**EXERCISE BRIEF**
Starting at the line below holding "1271x836 pixels." and stopping at the line holding "You are a computer-use agent. The height", print every line exactly, both ends included, and leave the rest out.

[[ EXTRACTED DATA open ]]

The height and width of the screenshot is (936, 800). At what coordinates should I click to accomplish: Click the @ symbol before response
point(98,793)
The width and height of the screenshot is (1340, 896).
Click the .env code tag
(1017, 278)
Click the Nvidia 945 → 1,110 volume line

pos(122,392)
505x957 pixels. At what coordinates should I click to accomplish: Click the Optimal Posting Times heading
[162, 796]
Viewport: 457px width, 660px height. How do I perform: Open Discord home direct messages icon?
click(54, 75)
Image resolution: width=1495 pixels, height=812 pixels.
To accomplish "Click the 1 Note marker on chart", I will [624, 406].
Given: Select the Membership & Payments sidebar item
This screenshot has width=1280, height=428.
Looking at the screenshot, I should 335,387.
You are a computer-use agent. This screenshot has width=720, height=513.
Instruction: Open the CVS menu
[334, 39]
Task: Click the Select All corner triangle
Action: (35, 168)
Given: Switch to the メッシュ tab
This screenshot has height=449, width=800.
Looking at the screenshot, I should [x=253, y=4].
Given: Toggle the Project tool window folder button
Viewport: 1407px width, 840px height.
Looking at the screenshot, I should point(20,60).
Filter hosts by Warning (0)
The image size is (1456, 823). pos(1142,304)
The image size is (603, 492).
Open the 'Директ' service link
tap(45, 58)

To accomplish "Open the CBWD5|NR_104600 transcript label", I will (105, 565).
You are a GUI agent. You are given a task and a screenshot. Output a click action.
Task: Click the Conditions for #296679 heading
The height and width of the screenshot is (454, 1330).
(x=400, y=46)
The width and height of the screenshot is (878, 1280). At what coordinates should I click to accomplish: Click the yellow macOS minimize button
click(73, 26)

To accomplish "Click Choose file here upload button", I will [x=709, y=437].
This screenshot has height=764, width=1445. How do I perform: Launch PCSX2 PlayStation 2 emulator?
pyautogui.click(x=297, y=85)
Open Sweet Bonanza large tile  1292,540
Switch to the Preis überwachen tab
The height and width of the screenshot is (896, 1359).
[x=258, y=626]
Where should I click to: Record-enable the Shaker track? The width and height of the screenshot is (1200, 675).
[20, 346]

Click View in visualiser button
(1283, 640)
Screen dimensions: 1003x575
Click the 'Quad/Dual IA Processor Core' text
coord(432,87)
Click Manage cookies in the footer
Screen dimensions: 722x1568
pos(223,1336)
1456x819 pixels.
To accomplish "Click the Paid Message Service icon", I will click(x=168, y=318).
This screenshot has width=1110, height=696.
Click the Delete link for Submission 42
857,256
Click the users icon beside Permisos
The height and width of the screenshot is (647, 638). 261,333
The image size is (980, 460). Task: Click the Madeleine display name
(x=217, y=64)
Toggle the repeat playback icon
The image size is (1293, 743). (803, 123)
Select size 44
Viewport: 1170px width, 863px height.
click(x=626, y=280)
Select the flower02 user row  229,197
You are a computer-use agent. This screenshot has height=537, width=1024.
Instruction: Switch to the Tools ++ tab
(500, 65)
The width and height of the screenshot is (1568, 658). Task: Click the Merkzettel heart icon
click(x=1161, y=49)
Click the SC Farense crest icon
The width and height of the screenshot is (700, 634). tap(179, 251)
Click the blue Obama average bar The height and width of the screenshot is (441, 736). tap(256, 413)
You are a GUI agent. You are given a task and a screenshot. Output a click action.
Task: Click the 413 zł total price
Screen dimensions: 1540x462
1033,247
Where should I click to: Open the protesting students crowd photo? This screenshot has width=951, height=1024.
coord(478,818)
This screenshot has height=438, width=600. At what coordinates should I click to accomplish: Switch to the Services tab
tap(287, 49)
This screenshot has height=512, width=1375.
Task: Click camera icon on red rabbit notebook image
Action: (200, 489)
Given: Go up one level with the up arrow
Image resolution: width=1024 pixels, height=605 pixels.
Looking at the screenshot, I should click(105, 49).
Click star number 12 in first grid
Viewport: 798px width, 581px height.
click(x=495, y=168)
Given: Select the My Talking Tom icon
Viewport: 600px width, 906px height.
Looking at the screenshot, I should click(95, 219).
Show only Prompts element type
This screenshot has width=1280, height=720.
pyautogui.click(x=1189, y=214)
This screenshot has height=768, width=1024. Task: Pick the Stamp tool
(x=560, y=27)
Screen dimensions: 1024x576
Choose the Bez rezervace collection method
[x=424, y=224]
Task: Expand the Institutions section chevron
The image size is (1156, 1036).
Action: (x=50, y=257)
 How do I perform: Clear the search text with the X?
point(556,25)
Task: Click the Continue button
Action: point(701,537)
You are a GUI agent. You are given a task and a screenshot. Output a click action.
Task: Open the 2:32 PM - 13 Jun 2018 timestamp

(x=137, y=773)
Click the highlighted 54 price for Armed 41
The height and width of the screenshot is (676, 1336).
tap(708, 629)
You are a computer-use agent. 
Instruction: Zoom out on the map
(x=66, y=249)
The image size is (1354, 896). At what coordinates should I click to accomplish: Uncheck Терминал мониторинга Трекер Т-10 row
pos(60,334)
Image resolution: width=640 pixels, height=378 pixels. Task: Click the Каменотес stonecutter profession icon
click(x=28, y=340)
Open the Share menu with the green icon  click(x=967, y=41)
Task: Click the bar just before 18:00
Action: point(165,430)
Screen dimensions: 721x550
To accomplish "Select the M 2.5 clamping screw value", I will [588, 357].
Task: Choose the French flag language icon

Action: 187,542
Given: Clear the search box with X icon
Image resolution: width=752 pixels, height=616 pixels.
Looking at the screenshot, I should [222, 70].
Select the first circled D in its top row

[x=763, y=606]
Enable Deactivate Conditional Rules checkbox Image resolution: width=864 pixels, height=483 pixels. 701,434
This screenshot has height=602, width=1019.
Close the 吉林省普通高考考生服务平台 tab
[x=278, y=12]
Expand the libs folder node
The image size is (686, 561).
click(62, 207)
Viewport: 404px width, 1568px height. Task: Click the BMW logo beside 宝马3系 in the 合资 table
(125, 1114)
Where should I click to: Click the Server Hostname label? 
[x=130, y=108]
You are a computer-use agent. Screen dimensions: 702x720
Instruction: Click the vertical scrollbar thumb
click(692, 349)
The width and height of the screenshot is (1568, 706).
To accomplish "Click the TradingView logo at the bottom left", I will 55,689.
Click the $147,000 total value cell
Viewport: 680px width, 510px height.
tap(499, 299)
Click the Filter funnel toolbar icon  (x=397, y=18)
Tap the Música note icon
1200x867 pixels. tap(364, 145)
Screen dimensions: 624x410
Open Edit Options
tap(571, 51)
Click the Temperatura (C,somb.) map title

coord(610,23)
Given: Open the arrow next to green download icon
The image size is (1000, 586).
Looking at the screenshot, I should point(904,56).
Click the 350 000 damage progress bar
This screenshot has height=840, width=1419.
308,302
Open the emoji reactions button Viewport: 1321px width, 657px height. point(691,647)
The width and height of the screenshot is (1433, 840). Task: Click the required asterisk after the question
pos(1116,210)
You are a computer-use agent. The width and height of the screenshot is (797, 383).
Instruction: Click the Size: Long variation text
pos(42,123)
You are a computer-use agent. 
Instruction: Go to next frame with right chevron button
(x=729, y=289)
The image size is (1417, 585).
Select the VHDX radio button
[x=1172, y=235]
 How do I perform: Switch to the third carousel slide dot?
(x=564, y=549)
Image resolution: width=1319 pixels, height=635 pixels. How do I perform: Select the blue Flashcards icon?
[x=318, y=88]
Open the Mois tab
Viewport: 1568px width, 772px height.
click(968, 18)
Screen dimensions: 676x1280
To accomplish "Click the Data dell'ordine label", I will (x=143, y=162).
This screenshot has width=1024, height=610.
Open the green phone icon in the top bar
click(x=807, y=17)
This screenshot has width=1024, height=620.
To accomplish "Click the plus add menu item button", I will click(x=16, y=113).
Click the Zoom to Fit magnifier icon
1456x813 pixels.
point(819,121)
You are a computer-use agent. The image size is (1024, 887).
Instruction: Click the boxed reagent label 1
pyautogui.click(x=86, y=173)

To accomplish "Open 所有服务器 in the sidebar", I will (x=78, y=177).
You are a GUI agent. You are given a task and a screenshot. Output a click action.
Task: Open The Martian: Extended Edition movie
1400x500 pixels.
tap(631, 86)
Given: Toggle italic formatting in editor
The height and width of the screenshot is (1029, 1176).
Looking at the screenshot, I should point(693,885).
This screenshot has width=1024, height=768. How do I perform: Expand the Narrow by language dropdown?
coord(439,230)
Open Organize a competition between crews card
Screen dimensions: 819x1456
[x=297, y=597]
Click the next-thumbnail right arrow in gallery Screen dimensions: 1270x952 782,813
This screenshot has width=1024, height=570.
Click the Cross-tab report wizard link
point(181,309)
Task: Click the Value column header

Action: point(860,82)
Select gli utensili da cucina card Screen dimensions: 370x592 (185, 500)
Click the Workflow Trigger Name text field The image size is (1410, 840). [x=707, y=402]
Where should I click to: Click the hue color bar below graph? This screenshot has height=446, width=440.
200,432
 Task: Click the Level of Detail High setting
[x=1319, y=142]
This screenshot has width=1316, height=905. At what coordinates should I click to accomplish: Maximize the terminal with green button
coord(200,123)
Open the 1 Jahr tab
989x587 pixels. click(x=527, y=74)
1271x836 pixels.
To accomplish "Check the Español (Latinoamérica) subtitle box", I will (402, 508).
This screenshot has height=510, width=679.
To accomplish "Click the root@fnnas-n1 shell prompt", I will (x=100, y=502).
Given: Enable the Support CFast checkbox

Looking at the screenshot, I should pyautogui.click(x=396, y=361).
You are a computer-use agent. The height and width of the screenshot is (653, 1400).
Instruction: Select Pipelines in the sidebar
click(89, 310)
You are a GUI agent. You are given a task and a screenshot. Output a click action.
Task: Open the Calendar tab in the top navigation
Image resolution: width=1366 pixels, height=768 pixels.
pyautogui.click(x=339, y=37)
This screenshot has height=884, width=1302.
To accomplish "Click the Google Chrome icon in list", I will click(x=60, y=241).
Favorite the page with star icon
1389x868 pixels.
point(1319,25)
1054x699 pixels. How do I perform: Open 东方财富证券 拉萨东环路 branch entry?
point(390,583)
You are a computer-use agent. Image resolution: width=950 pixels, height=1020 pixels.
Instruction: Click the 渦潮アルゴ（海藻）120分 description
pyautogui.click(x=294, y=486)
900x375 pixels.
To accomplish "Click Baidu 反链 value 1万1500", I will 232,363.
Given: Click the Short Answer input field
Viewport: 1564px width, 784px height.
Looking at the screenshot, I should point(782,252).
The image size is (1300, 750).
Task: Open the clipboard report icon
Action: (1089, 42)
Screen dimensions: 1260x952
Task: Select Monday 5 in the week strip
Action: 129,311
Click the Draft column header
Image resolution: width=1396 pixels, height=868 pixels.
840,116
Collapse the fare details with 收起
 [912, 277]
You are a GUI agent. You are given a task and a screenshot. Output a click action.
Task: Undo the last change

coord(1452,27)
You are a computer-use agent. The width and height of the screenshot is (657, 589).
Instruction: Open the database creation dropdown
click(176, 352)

[[ EXTRACTED DATA closed ]]

**COMPLETED TASK**
1271x836 pixels.
To accomplish "Check the Español (Latinoamérica) subtitle box", I will (402, 508).
This screenshot has height=510, width=679.
To accomplish "Click the root@fnnas-n1 shell prompt", I will (x=100, y=502).
Given: Enable the Support CFast checkbox

Looking at the screenshot, I should pyautogui.click(x=396, y=361).
You are a computer-use agent. The height and width of the screenshot is (653, 1400).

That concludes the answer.